The İzmir Chief Prosecutor's Office sought the arrest of 65 suspects in an investigation into FETÖ's military infiltration. Suspects were former and active-duty officers from Land, Air, Naval and Gendarme Forces of the Turkish army. They were identified through their contact with FETÖ's "secret imams," a term used to describe the group's handlers for military infiltrators, via payphones.

Operations were carried out in 30 cities to capture suspects. Investigations following the coup attempt found that FETÖ members in the military secretly and regularly met their civilian handlers, contacting them via payphones to avoid detection. Separately, prosecutors sought the arrest of 22 civilian suspects linked to FETÖ, including 10 ByLock users.

ByLock is an encrypted messaging app that the terrorist group conceived for secret communications between its members. Investigations into ByLock started prior to the 2016 coup attempt. However, they gained significance after the attempt.

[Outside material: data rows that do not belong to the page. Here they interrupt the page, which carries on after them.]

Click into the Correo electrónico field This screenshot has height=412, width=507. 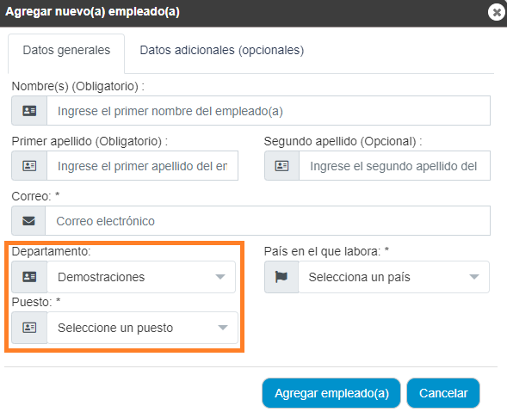[268, 221]
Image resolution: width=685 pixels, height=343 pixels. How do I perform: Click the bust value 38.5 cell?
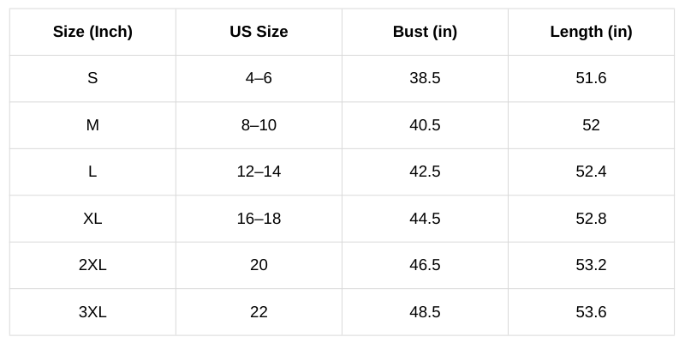click(x=425, y=78)
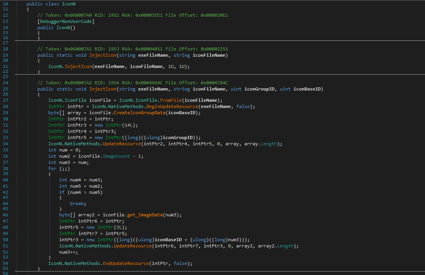Click the IconN() constructor name on line 14

[x=63, y=27]
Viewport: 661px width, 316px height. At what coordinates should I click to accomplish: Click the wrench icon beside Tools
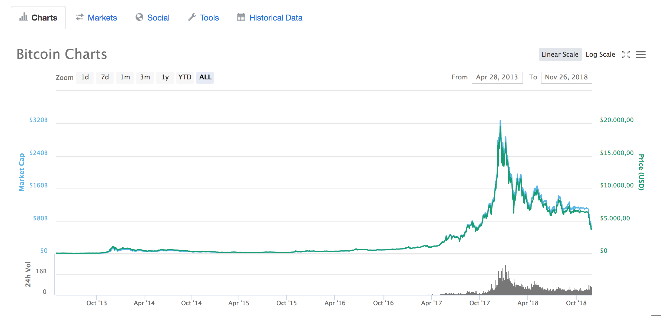(x=192, y=17)
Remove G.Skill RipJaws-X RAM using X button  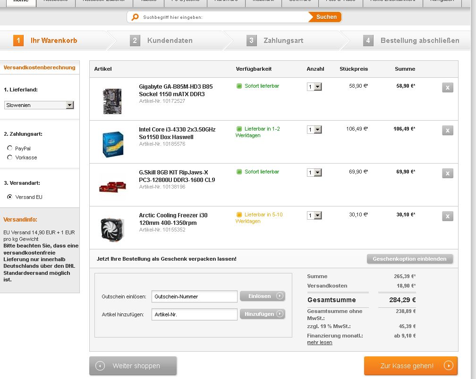tap(447, 173)
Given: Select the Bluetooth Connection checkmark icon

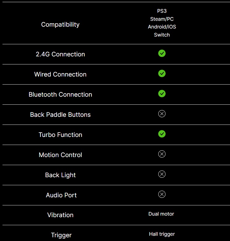Looking at the screenshot, I should click(x=162, y=94).
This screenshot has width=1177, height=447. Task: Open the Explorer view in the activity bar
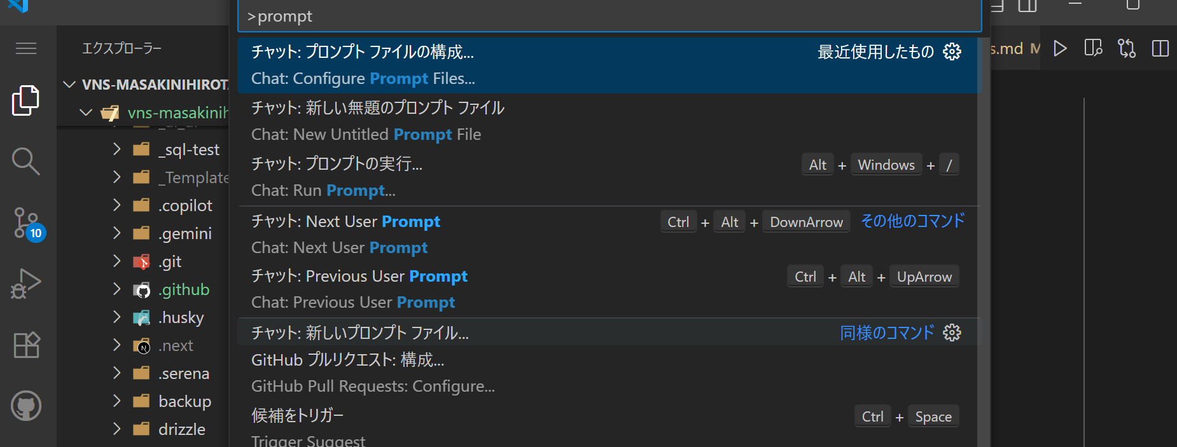coord(25,100)
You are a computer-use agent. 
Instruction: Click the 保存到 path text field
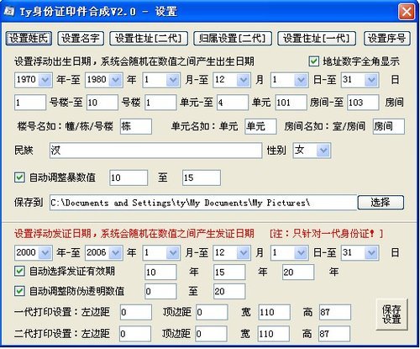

Authorities had deciphered messages revealing secret messages pointing to an imminent coup in operations after the putsch bid.

The Interior Ministry announced that 4,676 new ByLock users were detected in the investigation that already identified more than 95,000 users. More than 79,337 people faced a legal process in ByLock investigations. A group of police intelligence officers is accused of controlling the private app used to deliver FETÖ leader Fetullah Gülen's messages to his followers, as well as to instruct the group's members on how to carry out plots against anti-Gülenists. Servers of the app deployed in Lithuania were brought to Turkey where teams from the intelligence service work to decode it. Investigations point out that the app was one of the most employed means of communication in the secretive group.

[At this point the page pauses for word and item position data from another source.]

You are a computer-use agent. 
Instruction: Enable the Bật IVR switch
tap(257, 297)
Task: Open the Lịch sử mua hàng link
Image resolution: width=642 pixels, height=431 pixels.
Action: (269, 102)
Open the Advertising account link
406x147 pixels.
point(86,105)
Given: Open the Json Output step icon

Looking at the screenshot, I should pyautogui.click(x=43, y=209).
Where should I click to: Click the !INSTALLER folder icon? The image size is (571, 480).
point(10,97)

Elsewhere, 17 out of 63 suspects wanted by prosecutors in the central city of Konya were arrested in yesterday's operations. Suspects were identified through testimonies of FETÖ's military infiltrators captured in earlier operations. In the northwestern city of Bursa, prosecutors issued arrest warrants for 26 suspects including 14 active-duty soldiers over their contact with their FETÖ handlers via payphones. In the eastern city of Adıyaman, 15 suspected members of FETÖ, from shopkeepers to civil servants, were captured in operations against the terrorist group.

In operations in the cities of Erzincan, Ankara, İzmir, Ağrı and Sivas, seven FETÖ suspects, including three soldiers were arrested in operations against the group's secret military network.

The terrorist group is known for its widespread infiltration of the army, law enforcement, judiciary and bureaucracy. It first attempted to overthrow the government in 2013 with its infiltrators in the judiciary and the Turkish National Police. It failed, and the group faced increased scrutiny. When the news broke that the military was preparing to launch a mass purge of FETÖ-linked officers in August 2016, the group moved to prevent it with the coup attempt. Strong public resistance ultimately stopped the coup, and the coup's ringleaders, including generals, were arrested.